Optimal scheduling is a profoundly intractable problem -- it is AI-Complete. A generic scheduler is always going to be deeply suboptimal because a remotely decent schedule isn't practically computable in real systems. A more optimal scheduler must continuously rewrite the selection and ordering of thousands of concurrent operations in real-time. Importantly, this dynamic schedule rewriting is based on a model that can see across all operations globally and accurately predict both future operations that haven't happened yet and any ordering dependencies between current and future operations. A modern system can handle tens of millions of these operations per second, so the scheduling needs to be efficient.

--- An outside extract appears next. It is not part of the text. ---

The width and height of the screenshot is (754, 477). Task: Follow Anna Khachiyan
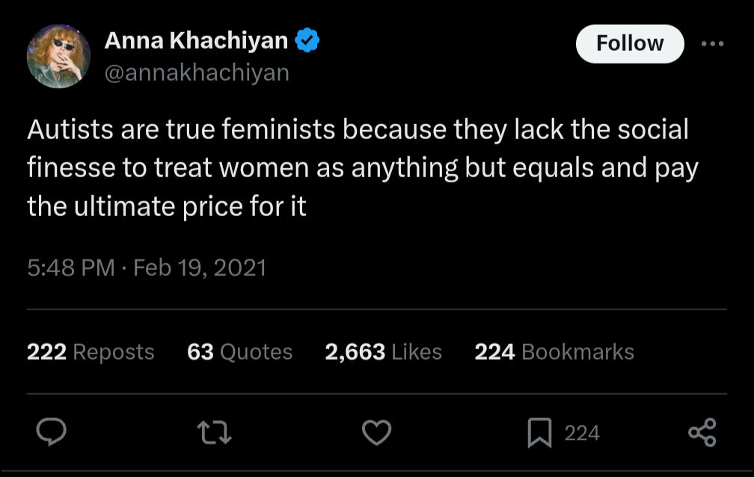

A generic scheduler has to allow for almost arbitrary operation graphs and behavior. However, if you are writing e.g. a database engine, you have almost the entire context of how operations relate to each other both concurrently and across time. The design of a somewhat optimal scheduler that only understands your code becomes computationally feasible. It isn't trivial -- scheduler design is properly difficult -- but you build it using async style.
That’s not what I asked.
I'm going to hop in and say this would be a good exercise for you, instead. The industry has, in general, decided upon stackless threads and other async systems.
What does "I/O optimized scheduling" look like to you, and does it end up with the same sort of compiler hints, like "async / await"? Or is it different?
I believe that's actually how the virtual threads in the newer Java works. It's smart enough to notice IO and properly park it and move to another thread.
I think it's still basically doing epoll behind the scenes [1], but you have straightforward sequential code in the process and the actual implementation is invisible to the user, and you can use old boring blocking code with an object that is a drop-in replacement for Thread.
I personally still kind of prefer the explicit async stuff with Futures and Vert.x since I kind of like the idea that async is encoded into the type itself so you're more directly aware of it, but I'm definitely an outlier for that.
[1] Genuinely, please correct me if I'm wrong, it's very possible that I am.
> but I'm definitely an outlier for that
You are not. I prefer the same and that's how my product works right now. My HTTP API is Vert.x-only with futures. My particular use case is thousands of devices sending small packages to the API in undefined periods of time or in bursts, so I find Vert.x event-loop performance quite a good match for my use case. In fact it has been very positive given customer feedback thusfar.
Background tasks in my app are processed in a different module, which uses plain old ScheduledExecutorService-based thread pool to poll. The tasks are visible in the UI as well. I still haven't switched to VTs, because I don't know what load-implications that may have on the database pool. The JEP writes `Do not pool virtual threads` [0]. I assume if a db connection is not available in the pool, the VT will get parked, but I feel this isn't quite what a background scheduler should look like, e.g., hundreds of "in-process" tasks blocked while waiting for db connection to free up. Testing is on my todo list for some time now.
The JEP doesn't mention epoll, but there is a write up about that on github: `On Linux the poller uses epoll, and on Windows wepoll (which provides an epoll-like API on the Ancillary Function Driver for Winsock)` [1]
0 - https://openjdk.org/jeps/444#Do-not-pool-virtual-threads
1 - https://gist.github.com/ChrisHegarty/0689ae92a01b4311bc8939f...
Glad I'm not alone! I find having the actual asynchrony itself as an object I can play with to allow for for some nice fine-grained concurrency and allows me to be very explicit about when blocking happens.
It makes sense that they would use epoll under the covers; I would have been surprised if they weren't using epoll or io_uring/kqueue.